$2 Trillion Rescue Package Passes US Senate, Heads To House
The US Senate unanimously passed the nation's largest-ever rescue package late Wednesday, a $2 trillion lifeline to suffering Americans, critically depleted hospitals and an economy ravaged by a rapidly spreading coronavirus crisis.
The measure cleared the Senate 96-0 after days of tumultuous, sometimes bitter negotiations and debate, as the US death toll for the pandemic soared past 1,000, with 68,000 confirmed infections.
Outbreaks have grown nationwide, but with particular fear that New York could be the next epicenter of the coronavirus pandemic.
"Let us tell them tonight that help is on the way, that they are not truly alone, that this country, that this Senate, that this government is here for them in a time of dire need," top Senate Democrat Chuck Schumer said moments before the vote.
"Let us marshal this government into action."
The measure now heads to the House of Representatives, where a Democratic leader said he expected it to pass by voice vote Friday before it goes to President Donald Trump for his signature.
Second-ranking House Republican Steve Scalise was urging his fellow Republicans to vote to pass the package, his communications director said.
The monster package, thrashed out between Republicans, Democrats and the White House, provides direct cash payments to millions of hurting American taxpayers, amounting to $3,400 for an average American family of four.
It provides some $500 billion in grants and loans to small businesses and core industries, including as much as $50 billion for strained airlines and their employees.
It also provides $100 billion of desperately needed resources for hospitals and other health facilities in dire need of medical equipment, and dramatically expands unemployment benefits to help workers sickened by the coronavirus or laid off during the crisis.
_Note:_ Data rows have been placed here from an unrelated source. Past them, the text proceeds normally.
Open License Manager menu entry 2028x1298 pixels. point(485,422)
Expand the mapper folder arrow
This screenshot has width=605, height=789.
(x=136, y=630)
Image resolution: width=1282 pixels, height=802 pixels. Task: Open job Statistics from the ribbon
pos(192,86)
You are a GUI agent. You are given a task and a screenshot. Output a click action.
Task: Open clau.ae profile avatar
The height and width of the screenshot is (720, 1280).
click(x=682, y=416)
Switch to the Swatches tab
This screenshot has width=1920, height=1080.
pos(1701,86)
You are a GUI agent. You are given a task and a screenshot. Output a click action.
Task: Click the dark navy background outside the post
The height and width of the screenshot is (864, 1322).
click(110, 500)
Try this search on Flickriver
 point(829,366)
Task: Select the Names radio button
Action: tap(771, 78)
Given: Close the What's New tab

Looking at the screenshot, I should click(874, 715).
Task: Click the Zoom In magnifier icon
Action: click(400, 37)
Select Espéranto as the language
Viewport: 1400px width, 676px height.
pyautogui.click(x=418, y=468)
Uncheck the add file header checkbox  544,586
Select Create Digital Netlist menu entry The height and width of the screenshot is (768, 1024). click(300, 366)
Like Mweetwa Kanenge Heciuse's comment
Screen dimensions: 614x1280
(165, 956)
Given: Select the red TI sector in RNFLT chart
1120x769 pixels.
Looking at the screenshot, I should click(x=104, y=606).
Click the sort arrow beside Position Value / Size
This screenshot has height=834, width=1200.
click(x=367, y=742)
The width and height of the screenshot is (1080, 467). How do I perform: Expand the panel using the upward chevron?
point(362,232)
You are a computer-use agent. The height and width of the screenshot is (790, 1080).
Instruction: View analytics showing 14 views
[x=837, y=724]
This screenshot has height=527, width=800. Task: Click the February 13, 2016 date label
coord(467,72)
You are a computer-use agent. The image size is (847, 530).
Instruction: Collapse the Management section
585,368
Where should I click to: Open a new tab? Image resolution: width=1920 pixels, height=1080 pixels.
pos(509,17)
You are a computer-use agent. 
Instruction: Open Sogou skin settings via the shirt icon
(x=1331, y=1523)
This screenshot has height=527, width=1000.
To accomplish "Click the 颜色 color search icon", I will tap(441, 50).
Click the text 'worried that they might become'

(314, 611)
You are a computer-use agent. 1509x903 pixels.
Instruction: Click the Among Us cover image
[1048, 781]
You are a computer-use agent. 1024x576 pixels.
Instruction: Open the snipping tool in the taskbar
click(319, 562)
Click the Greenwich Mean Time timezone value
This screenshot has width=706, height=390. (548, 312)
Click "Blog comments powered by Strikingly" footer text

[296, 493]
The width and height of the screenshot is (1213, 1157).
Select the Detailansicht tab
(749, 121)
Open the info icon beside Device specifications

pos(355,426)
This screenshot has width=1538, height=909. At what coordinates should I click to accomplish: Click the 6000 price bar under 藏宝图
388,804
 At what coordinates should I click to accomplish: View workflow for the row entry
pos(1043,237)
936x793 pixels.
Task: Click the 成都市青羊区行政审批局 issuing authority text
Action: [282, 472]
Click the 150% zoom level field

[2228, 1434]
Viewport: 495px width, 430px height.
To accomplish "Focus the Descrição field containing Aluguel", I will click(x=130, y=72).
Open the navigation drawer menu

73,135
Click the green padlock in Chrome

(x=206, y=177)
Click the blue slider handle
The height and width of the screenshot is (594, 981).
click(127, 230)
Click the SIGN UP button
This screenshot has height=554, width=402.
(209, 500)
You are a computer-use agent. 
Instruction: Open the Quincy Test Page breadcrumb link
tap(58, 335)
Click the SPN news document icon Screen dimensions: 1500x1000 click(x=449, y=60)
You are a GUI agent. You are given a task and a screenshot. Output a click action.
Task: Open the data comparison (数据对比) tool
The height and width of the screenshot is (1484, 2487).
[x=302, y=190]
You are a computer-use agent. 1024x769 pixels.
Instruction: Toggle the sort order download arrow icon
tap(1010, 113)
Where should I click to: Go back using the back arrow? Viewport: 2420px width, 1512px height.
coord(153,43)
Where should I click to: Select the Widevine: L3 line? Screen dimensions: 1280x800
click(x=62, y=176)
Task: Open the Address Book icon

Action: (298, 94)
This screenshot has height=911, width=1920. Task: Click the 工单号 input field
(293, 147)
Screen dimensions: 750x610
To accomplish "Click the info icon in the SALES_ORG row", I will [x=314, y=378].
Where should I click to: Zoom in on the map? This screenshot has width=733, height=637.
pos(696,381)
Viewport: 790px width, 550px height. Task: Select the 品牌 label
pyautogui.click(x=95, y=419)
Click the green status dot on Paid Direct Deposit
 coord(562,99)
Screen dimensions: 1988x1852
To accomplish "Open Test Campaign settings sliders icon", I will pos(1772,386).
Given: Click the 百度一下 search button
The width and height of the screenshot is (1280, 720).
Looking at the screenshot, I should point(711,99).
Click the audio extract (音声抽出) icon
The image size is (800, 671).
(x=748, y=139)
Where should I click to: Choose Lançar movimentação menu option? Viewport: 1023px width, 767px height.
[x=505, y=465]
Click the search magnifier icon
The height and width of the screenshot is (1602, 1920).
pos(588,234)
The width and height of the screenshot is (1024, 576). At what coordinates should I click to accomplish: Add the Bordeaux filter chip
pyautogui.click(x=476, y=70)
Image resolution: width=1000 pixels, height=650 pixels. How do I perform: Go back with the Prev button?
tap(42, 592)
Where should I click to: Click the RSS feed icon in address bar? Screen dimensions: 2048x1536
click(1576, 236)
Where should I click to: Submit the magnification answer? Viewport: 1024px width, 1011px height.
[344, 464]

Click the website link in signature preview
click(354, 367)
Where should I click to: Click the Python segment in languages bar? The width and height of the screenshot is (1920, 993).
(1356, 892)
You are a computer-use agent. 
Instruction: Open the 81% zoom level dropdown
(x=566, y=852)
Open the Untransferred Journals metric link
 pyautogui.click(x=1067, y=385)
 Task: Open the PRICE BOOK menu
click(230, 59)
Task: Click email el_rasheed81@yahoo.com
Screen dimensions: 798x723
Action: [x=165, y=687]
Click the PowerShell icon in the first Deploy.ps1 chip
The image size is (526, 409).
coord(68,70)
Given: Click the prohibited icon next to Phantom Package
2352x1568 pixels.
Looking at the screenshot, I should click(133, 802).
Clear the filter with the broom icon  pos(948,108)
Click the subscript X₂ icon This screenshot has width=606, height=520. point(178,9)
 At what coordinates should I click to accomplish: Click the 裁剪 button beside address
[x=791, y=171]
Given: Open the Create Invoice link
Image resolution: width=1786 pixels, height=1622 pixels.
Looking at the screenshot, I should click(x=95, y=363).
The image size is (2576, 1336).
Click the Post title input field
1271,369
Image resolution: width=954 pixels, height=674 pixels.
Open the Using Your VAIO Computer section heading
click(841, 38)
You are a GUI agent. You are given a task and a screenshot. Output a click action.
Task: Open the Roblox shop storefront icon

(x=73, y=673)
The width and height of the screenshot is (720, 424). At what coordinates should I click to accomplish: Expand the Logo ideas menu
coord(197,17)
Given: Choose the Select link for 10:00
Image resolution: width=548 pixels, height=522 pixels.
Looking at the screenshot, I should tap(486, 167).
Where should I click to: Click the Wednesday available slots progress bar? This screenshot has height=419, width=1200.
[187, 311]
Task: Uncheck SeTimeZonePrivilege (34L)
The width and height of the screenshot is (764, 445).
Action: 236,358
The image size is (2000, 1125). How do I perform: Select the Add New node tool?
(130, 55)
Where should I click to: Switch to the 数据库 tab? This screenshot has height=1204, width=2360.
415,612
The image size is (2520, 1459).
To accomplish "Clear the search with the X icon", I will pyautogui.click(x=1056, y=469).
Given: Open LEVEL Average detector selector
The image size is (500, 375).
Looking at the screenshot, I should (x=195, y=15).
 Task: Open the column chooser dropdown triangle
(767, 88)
The United States has the third-highest number of infections globally behind China and Italy. About half are in New York state.
"We still have the trajectory going up," said New York Governor Andrew Cuomo, adding that about 12 percent of the people who test positive require hospitalization.
Cuomo said health officials anticipate about 120,000 coronavirus patients coming into New York's hospitals, which have a capacity of 50,000 beds.
The state has around 30,000 confirmed cases, he added, with 285 deaths.
But the governor pointed to evidence suggesting strict stay-at-home orders and social distancing measures have slowed the hospitalization rate.
"The arrows are headed in the right direction," Cuomo told reporters.
The intensity of the crisis caught the Trump administration by surprise, and by Wednesday the president and his top lieutenants were demanding the Senate quicken the pace and pass the legislation.
"We need to get this money into the American economy and (to) American workers," Treasury Secretary Steven Mnuchin said.
More than half the US population is now under some form of lockdown as authorities nationwide seek to stem the outbreaks.
Birmingham, Alabama and Charlotte, North Carolina have become the latest major US cities to order residents to stay indoors.
Wall Street stocks closed mixed Wednesday as the markets awaited a vote on the rescue package, the third of its kind in the past month, but by far the largest.
"The Senate just pivoted from one of the most divided periods in recent memory to passing the largest rescue package in American history," tweeted Senate Majority Leader Mitch McConnell.
It dwarfs the bailouts of 2008, when a worldwide financial crisis sent the US economy into a tailspin.
With infections rising, the injection for hospitals could be the bill's most effective element in fighting the pandemic, as it will help facilities provide protective gear, intensive care beds and ventilators and other medical equipment.
Trump tweeted Wednesday that four hospitals being built in New York with federal assistance "are moving along very well, ahead of schedule."
"Many additional ventilators also delivered," he added.
Trump had voiced hope Tuesday that the country could begin to reopen in a few weeks, but his top infectious disease advisor, Anthony Fauci, said the timetable would need to remain "very flexible."
Trump faces a re-election battle this year, and his campaign has been upended by the pandemic.
He said Tuesday that social distancing had caused too much pain to the economy, adding that he wanted the country "opened up and just raring to go by Easter," which for most Christians in the US is April 12.
Later, Trump appeared to retreat from that goal at a news conference alongside Fauci.
New York Mayor Bill de Blasio told CNN late Wednesday he believed the coronavirus crisis will last "substantially past" Easter.